> Assignment:
Below are records with pictures in them; print them exactly, omitting the pictures.

::: Input

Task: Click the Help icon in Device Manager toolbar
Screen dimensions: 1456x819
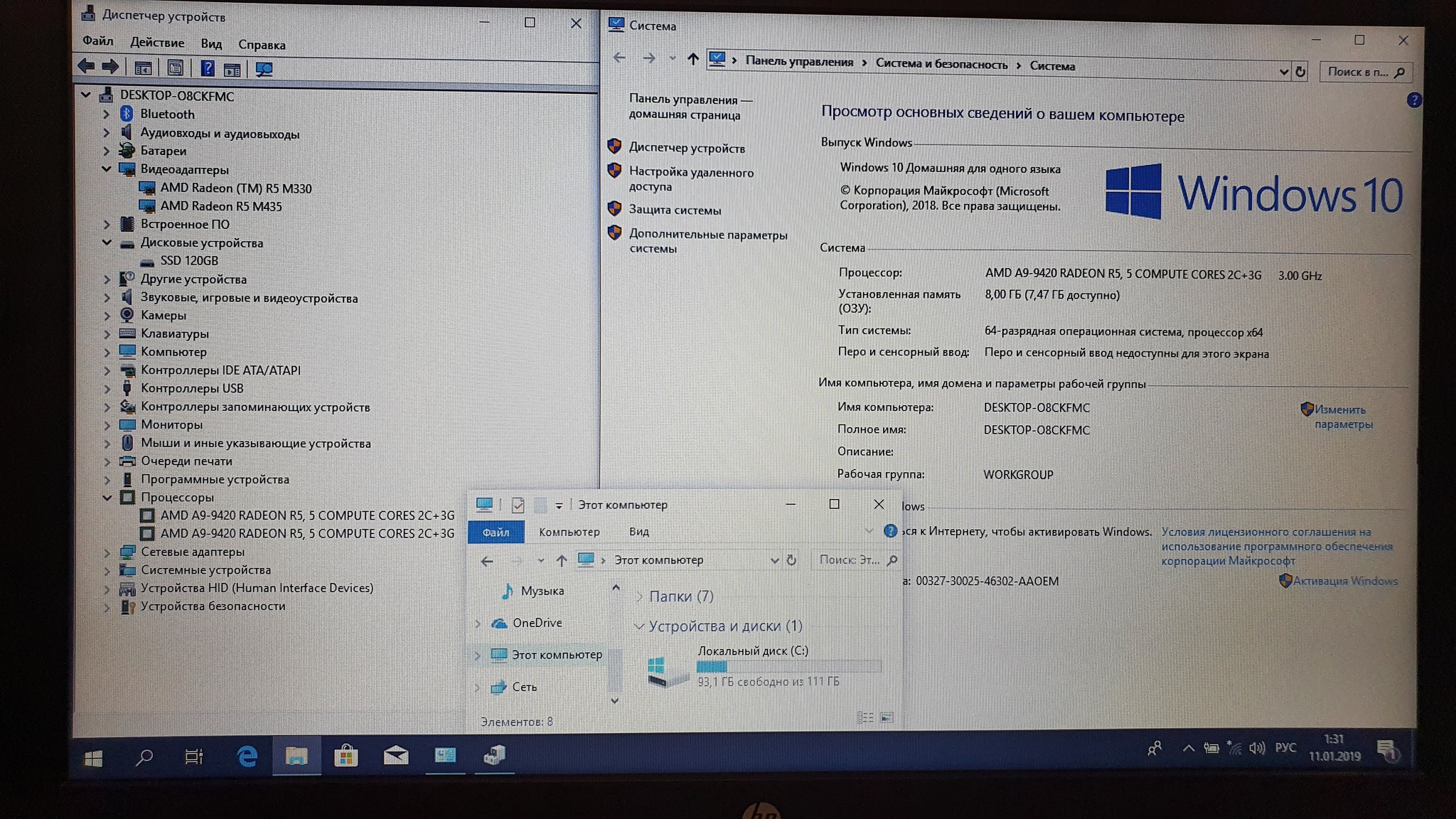Action: [x=207, y=68]
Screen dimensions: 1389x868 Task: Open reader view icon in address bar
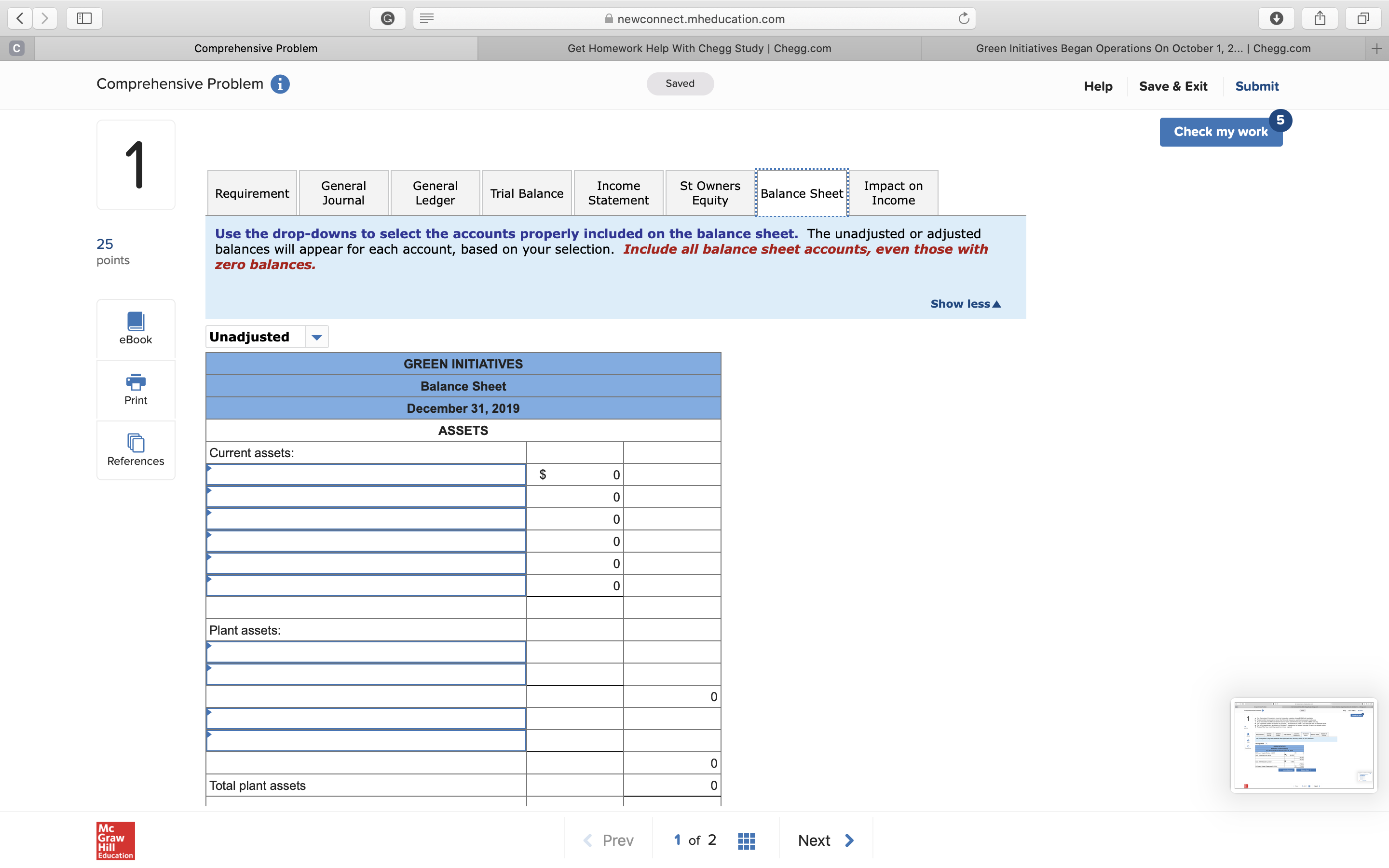[426, 18]
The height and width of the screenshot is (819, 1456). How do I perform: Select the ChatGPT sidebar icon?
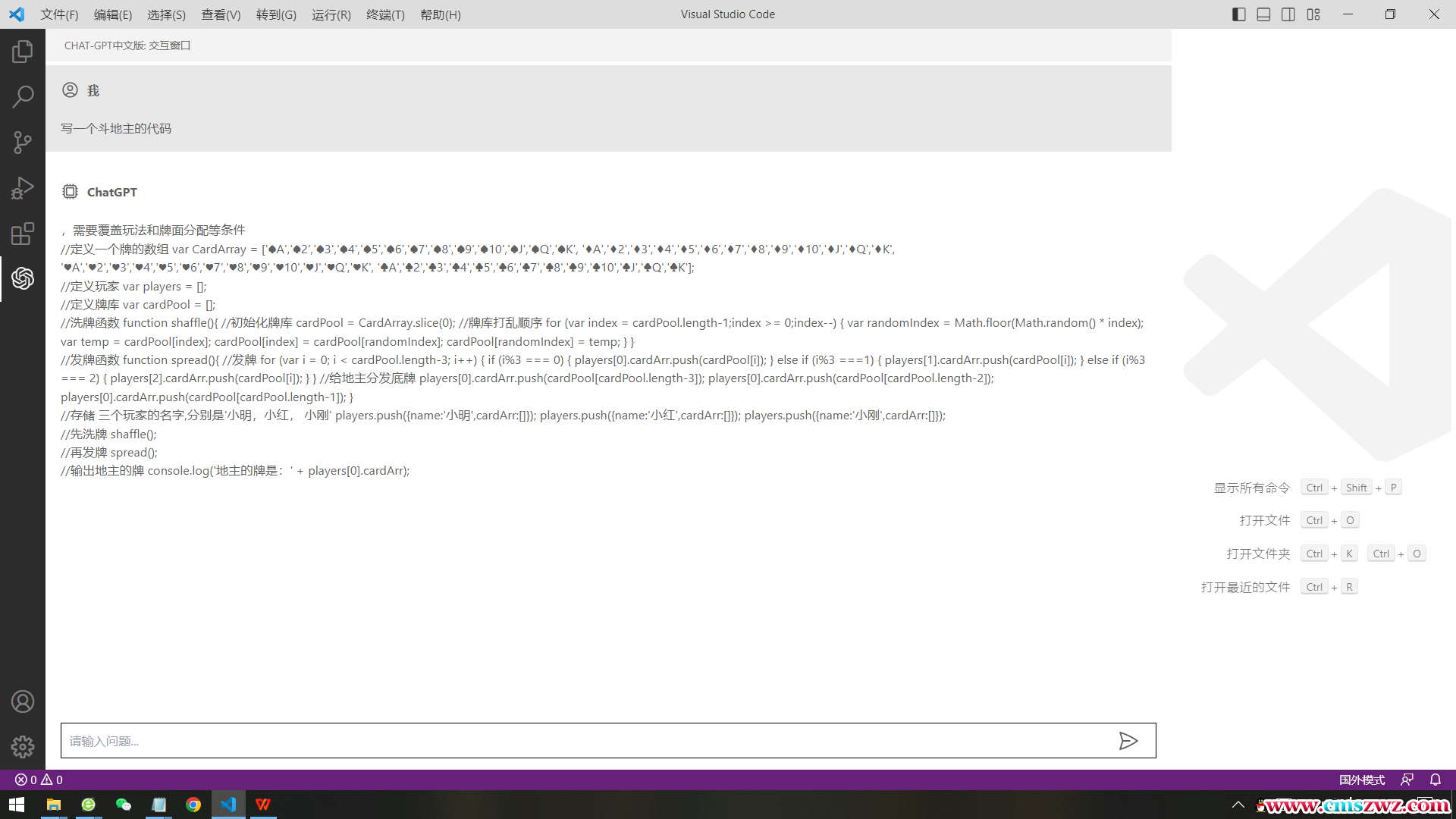(23, 278)
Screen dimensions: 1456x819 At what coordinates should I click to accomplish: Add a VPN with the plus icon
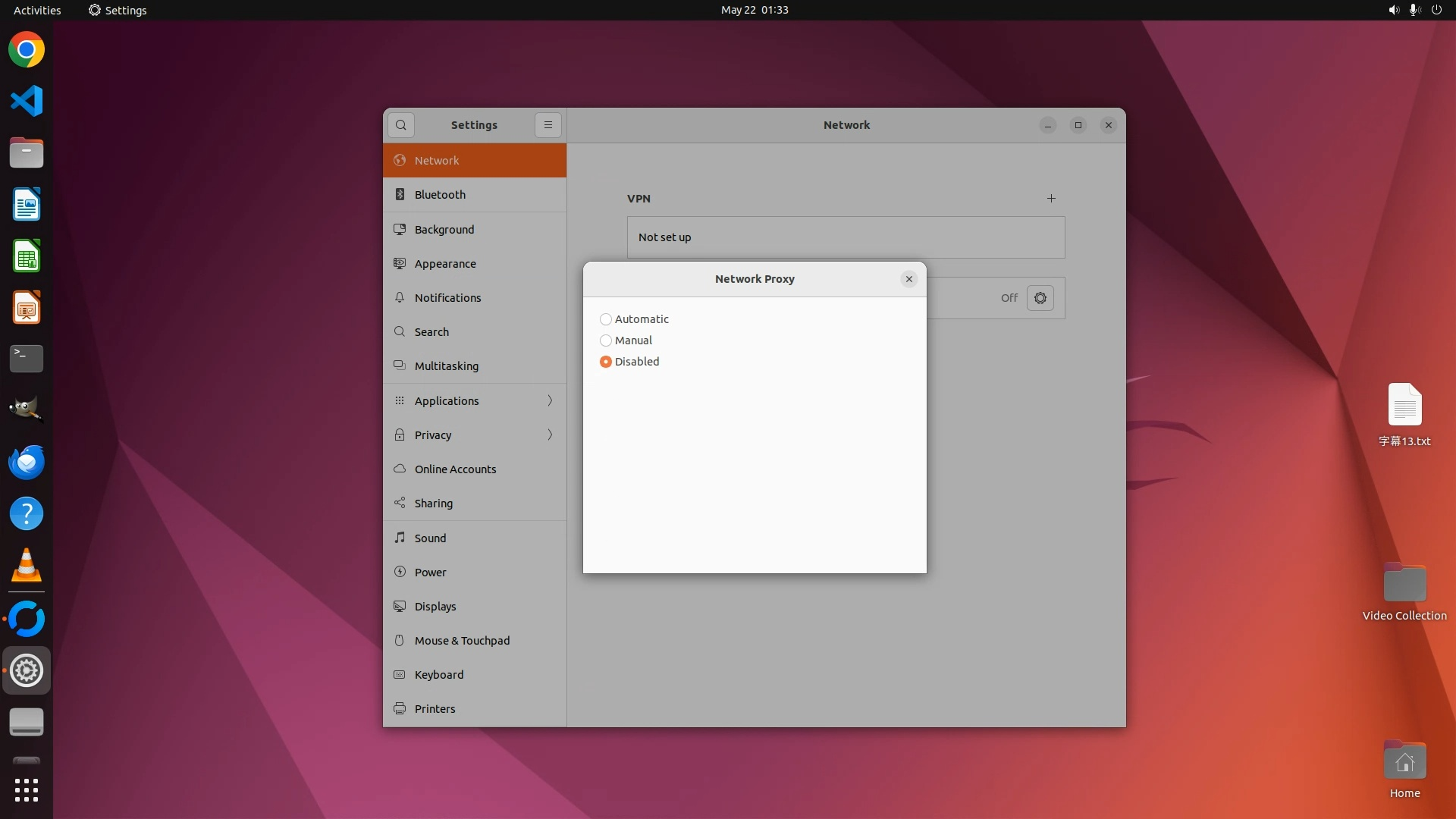(x=1051, y=199)
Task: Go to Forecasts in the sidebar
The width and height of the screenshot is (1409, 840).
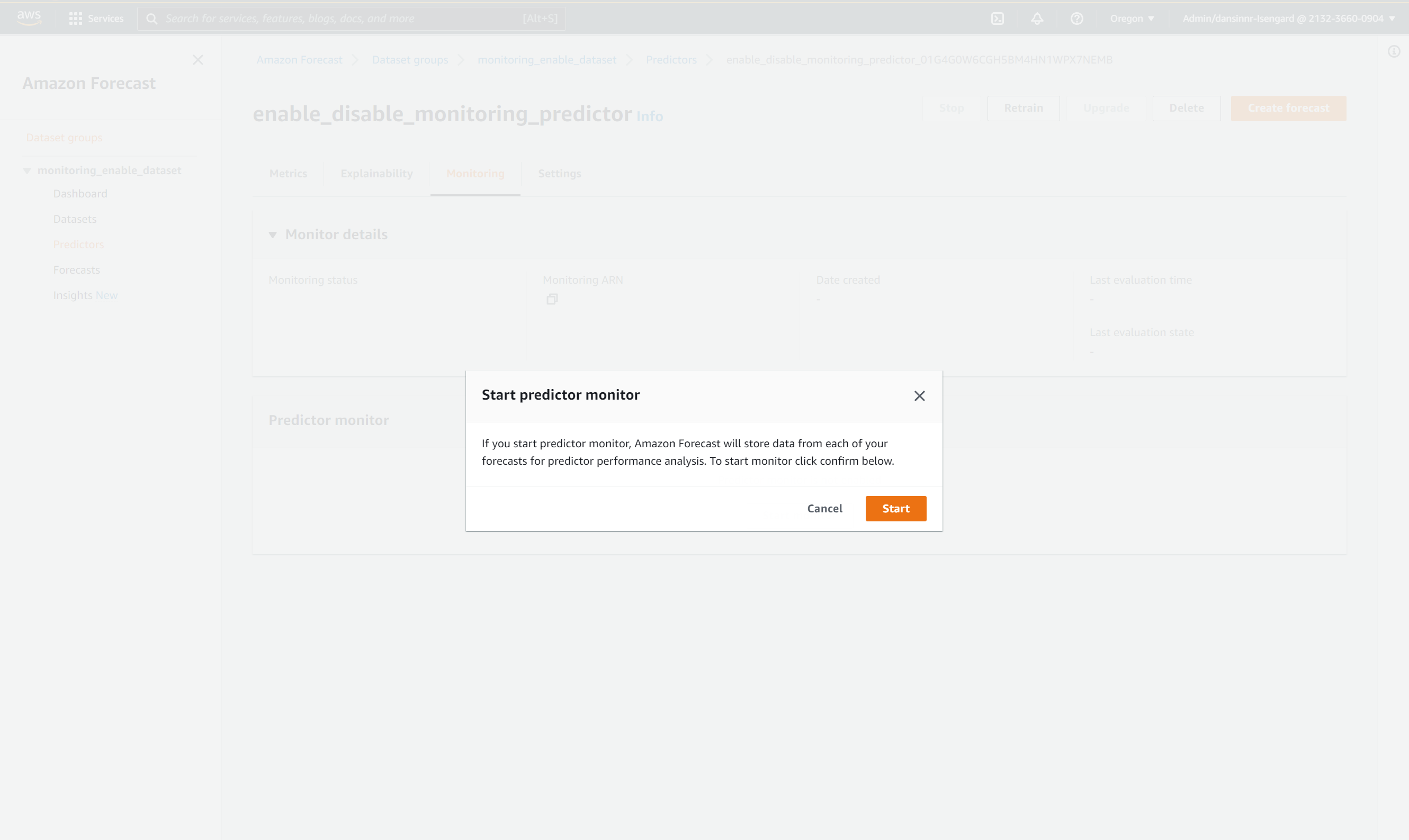Action: click(76, 270)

::::::

> Response to the exercise:
Task: Click the Help icon in Device Manager toolbar
Screen dimensions: 1456x819
Action: [x=207, y=68]
Screen dimensions: 1389x868 Task: Open reader view icon in address bar
[426, 18]
The height and width of the screenshot is (819, 1456). How do I perform: Select the ChatGPT sidebar icon?
(23, 278)
Screen dimensions: 1456x819 At what coordinates should I click to accomplish: Add a VPN with the plus icon
(x=1051, y=199)
Task: Go to Forecasts in the sidebar
The width and height of the screenshot is (1409, 840).
Action: click(76, 270)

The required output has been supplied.